**SELECTED TEXT**
==*==

# Differentiating a power series without knowing its initial representation

Perhaps this is a redundant question, but regardless:

Say that I have been given the function: $$f(x) = -ln(2) + \sum_{n=1}^∞ \frac{x^n}{2^n n}$$

By the ratio test, the power series part converges for $|x| < 2$.

I have to show that $f'(x) = \frac{1}{2-x}$

The first and most obvious thing to do is differentiate $-ln(2)$, which simply is $0$ (it's a constant). But how would you differentiate a power series which you have not been given the initial representation of? Would I have to find the value of the power series, and differentiate that, or integrate $f'(x)$, assume that as the representation of $\sum_{n=1}^∞ \frac{x^n}{2^n n}$ and go from there? The latter just seems like a bit of a circular proof.

• Inside its radius of convergence, one can differentiate power series term wise. – Lutz Lehmann Sep 26 '16 at 11:47

$$f'(x)=\frac{\text{d}f(x)}{\text{d}x}=\frac{\text{d}}{\text{d}x}\left[\sum_{n=1}^\infty\frac{x^n}{n\cdot2^n}\right]-\frac{\text{d}\ln(2)}{\text{d}x}=\sum_{n=1}^\infty\frac{1}{n\cdot2^n}\cdot\frac{\text{d}}{\text{d}x}\left(x^n\right)=\sum_{n=1}^\infty\frac{x^{n-1}}{2^n}=\frac{1}{2-x}$$
When $|x|<2$

==*==

[Data pulled from a collection]
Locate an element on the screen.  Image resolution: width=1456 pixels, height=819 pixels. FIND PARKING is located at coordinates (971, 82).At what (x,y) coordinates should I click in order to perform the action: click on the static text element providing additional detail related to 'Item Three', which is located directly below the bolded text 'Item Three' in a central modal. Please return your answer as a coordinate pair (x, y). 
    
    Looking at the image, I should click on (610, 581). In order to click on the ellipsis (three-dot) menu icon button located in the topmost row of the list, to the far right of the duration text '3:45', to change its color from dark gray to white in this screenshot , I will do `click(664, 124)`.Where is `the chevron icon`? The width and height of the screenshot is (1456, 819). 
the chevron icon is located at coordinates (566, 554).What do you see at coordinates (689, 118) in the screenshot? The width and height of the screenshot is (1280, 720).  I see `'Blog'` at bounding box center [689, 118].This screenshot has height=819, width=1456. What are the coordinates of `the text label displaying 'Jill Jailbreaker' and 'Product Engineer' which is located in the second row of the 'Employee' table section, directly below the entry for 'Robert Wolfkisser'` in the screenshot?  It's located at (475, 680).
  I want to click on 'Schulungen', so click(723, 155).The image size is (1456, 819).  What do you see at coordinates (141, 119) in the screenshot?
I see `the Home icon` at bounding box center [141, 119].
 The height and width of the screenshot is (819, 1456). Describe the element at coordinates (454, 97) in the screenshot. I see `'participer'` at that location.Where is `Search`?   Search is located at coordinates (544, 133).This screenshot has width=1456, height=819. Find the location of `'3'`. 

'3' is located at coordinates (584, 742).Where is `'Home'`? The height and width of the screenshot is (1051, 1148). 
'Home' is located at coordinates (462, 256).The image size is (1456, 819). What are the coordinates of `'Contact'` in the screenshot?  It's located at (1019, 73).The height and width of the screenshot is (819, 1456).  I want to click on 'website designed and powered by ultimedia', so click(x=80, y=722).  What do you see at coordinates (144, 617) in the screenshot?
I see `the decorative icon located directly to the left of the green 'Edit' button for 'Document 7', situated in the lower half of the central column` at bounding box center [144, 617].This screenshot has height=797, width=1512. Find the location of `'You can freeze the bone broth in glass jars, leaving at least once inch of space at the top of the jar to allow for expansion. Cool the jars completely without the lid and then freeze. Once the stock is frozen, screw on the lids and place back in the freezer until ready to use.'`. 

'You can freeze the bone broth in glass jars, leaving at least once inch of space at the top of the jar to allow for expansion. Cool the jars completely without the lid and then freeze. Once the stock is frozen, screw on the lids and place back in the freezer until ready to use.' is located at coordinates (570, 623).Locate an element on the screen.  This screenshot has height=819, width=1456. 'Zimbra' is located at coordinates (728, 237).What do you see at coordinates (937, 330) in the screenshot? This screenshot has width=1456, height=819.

==*==

**WORK TO BE COMPLETED**
Return the entire power series thread word for word, with no changes. Rely only on the power series thread, not on the rows.

**RESULT OF THIS EXERCISE**
# Differentiating a power series without knowing its initial representation

Perhaps this is a redundant question, but regardless:

Say that I have been given the function: $$f(x) = -ln(2) + \sum_{n=1}^∞ \frac{x^n}{2^n n}$$

By the ratio test, the power series part converges for $|x| < 2$.

I have to show that $f'(x) = \frac{1}{2-x}$

The first and most obvious thing to do is differentiate $-ln(2)$, which simply is $0$ (it's a constant). But how would you differentiate a power series which you have not been given the initial representation of? Would I have to find the value of the power series, and differentiate that, or integrate $f'(x)$, assume that as the representation of $\sum_{n=1}^∞ \frac{x^n}{2^n n}$ and go from there? The latter just seems like a bit of a circular proof.

• Inside its radius of convergence, one can differentiate power series term wise. – Lutz Lehmann Sep 26 '16 at 11:47

$$f'(x)=\frac{\text{d}f(x)}{\text{d}x}=\frac{\text{d}}{\text{d}x}\left[\sum_{n=1}^\infty\frac{x^n}{n\cdot2^n}\right]-\frac{\text{d}\ln(2)}{\text{d}x}=\sum_{n=1}^\infty\frac{1}{n\cdot2^n}\cdot\frac{\text{d}}{\text{d}x}\left(x^n\right)=\sum_{n=1}^\infty\frac{x^{n-1}}{2^n}=\frac{1}{2-x}$$
When $|x|<2$